What I don’t want in my small house is a huge hunk of a cat. Which is what my concern is and yes it does matter to me. It’s like giving a King Charles spaniel to someone who wants a Labrador. Very different breeds.

Obviously from the photos of my kitten it’s very slim and not chunky or stocky in the face or body at all so it doesn’t even look like a BSH hence asking for advice.

To answer a previous question yes it appears that those adults are American shorthairs. The kitten is full pedigree.


----------



## Calvine (Aug 20, 2012)

Ryan12 said:


> As sad as it is I find friends and family make more effort with an attractive pet


I would not be worrying what family and friends thought: you are getting a cat for _you_ and not for them. To be honest, @Ryan12, it would have to be a pretty fair size cat to be too big for your home ('The World About Us' comes to mind). I have one 7.48 kg and he is remarkably chilled out - he's not like a huge bull charging round the place. My little 3kg girl is far more of a ''presence'' as she is all over the place all the time.


----------



## Summercat (Oct 8, 2017)

@Ryan12
Since you have seen the mum and a photo of what is supposed to be the father, the kitten should be similar size to the parents. I doubt you would end up with a slim faced cat with a huge body.
Feed a healthy raw or wet diet and he will not likely become overweight.


----------



## MilleD (Feb 15, 2016)

Calvine said:


> I would not be worrying what family and friends thought: you are getting a cat for _you_ and not for them. To be honest, @Ryan12, it would have to be a pretty fair size cat to be too big for your home ('The World About Us' comes to mind). I have one 7.48 kg and he is remarkably chilled out - he's not like a huge bull charging round the place. My little 3kg girl is far more of a ''presence'' as she is all over the place all the time.


I agree with this. My BSH lilac is over 7.5kg and doesn't overpower the place. He does have a stealth mode where he creeps in behind you and lies down behind your feet in an effort to cripple me, but I think that's a different thing. On the other hand, my tiny sandy tortie is a complete terror. Hissing at the others, jumping on top of cupboards and speakers and generally causing mayhem.


----------



## MilleD (Feb 15, 2016)

Also, you haven't explained why you haven't actually seen spoken to the breeder - is that right? When buying any kitten, you should preferably see the kitten with it's mother and preferably the father too if that is possible.

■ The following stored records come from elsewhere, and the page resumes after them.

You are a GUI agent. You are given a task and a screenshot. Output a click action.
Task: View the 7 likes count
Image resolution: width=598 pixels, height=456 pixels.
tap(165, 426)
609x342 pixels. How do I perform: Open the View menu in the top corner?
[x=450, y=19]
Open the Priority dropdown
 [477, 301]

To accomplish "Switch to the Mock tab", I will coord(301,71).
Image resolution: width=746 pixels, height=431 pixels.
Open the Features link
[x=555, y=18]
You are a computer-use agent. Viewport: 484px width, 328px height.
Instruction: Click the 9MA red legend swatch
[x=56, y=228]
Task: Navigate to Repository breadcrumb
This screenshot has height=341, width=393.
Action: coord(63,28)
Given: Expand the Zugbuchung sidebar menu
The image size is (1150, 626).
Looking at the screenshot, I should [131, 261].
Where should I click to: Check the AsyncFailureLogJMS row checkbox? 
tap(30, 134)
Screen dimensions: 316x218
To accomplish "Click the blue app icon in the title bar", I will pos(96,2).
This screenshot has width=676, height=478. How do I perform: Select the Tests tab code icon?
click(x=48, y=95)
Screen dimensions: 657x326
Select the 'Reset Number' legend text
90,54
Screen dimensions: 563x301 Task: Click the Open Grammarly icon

Did you see the mother when you went to look at the kitten?


----------



## Calvine (Aug 20, 2012)

And inside every big cat there is normally a small cat trying to get out. They perfect this by squeezing into the smallest places to convince everyone they are tiny, dainty souls.:Cat
(PS: Does my bum look big in this?)


----------



## MilleD (Feb 15, 2016)

Calvine said:


> And inside every big cat there is normally a small cat trying to get out. They perfect this by squeezing into the smallest places to convince everyone they are tiny, dainty souls.:Cat
> (PS: Does my bum look big in this?)


Ah, the old variation on 'chicken in a basket'.

Tasty


----------



## Smuge (Feb 6, 2017)

Ryan12 said:


> I'm in a pickle - I'm in love with the kitten


Are you? the OP sounded like your pretty certain its not the cat for you.

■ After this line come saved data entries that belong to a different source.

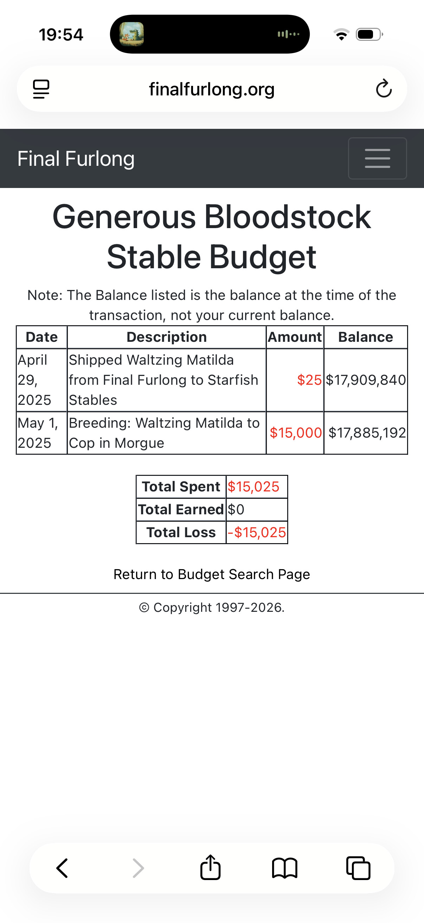The height and width of the screenshot is (923, 424).
Task: Tap the finalfurlong.org address field
Action: coord(211,89)
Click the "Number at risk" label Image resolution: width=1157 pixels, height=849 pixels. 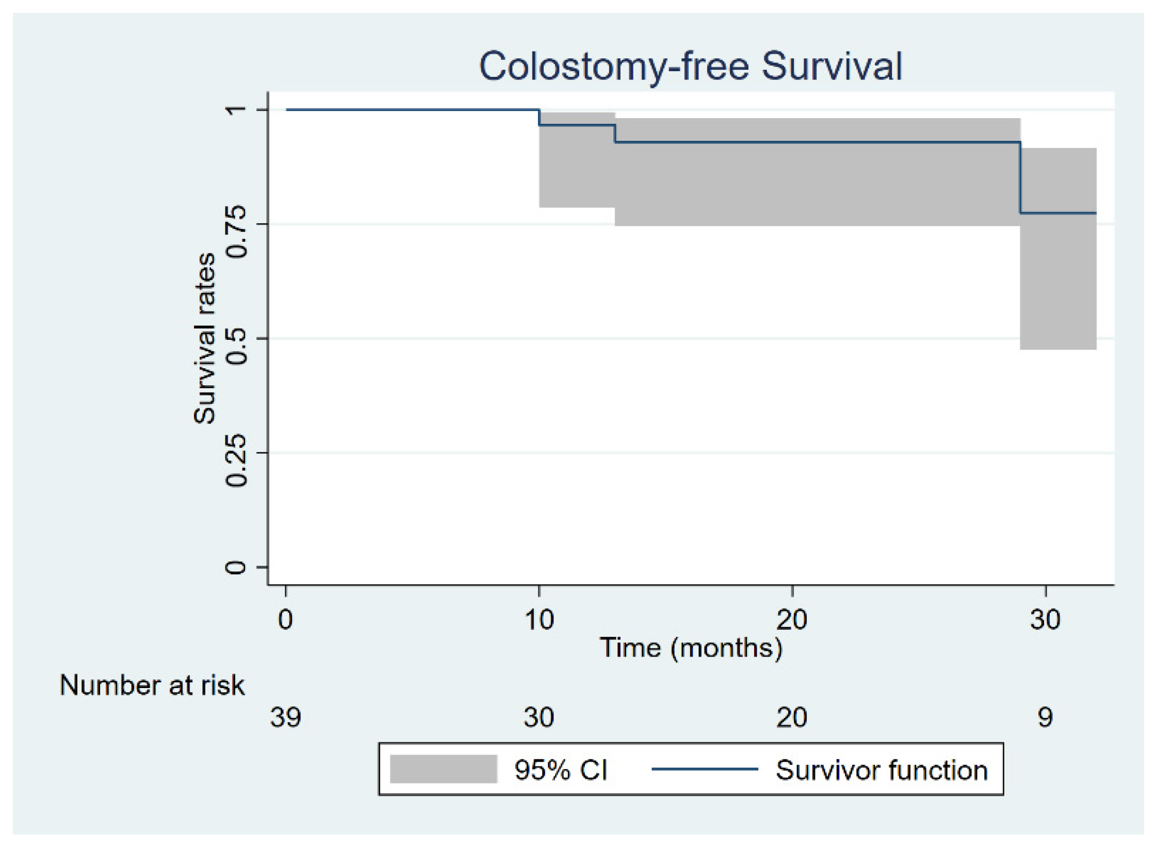152,685
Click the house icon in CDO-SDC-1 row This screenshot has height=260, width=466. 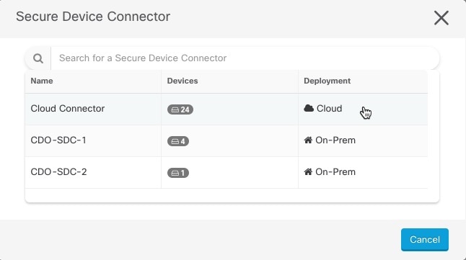[308, 140]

If you love this kitten so much.... why would you need an internal debate?

Sorry to be blunt, but if you like this kitten even though it didn't fit the original idea in your head, I dont see the problem.

In an ideal world id have a seal point persian, that was what I was originally looking for when searching for a kitten. Instead I have 3 cats that (on the surface) are very different to my original plan and looking back I don't regret it for a second


----------



## Calvine (Aug 20, 2012)

Smuge said:


> Are you? the OP sounded like your pretty certain its not the cat for you.
> 
> If you love this kitten so much.... why would you need an internal debate


Me too: it really sounds as tho' Ryan is having serious doubts and that this kitten has been bought very much ''on the rebound''.


----------



## havoc (Dec 8, 2008)

I agree that you shouldn't go forward with this - for many reasons. Even if you were someone who had researched the breed and were desperate to own one there are too many red flags. As it is you're not even sure this is a breed you like and you do seem to have very specific requirements which you know the breed won't fulfill.


----------



## OrientalSlave (Jan 26, 2012)

havoc said:


> I agree that you shouldn't go forward with this - for many reasons. Even if you were someone who had researched the breed and were desperate to own one there are too many red flags. As it is you're not even sure this is a breed you like and you do seem to have very specific requirements which you know the breed won't fulfill.


See their other threads.


----------



## havoc (Dec 8, 2008)

OrientalSlave said:


> See their other threads.


Ah. Well I suppose a gentle lead up to the school holidays won't hurt us.


----------



## Umm Kulthum (Sep 27, 2018)

They have the breed characteristics of an American shorthair and the markings, but British Shorthairs also have the Classical Tabby Pattern. Looks to me like they are American Shorthairs because they are not stocky enough. Are you sure they are not backyard breeders. Ask to see their paperwork.


----------



## SusieRainbow (Jan 21, 2013)

Umm Kulthum said:


> They have the breed characteristics of an American shorthair and the markings, but British Shorthairs also have the Classical Tabby Pattern. Looks to me like they are American Shorthairs because they are not stocky enough. Are you sure they are not backyard breeders. Ask to see their paperwork.


Could you please check the dates of threads you're responding to, as this another old, irrelevant thread ?


----------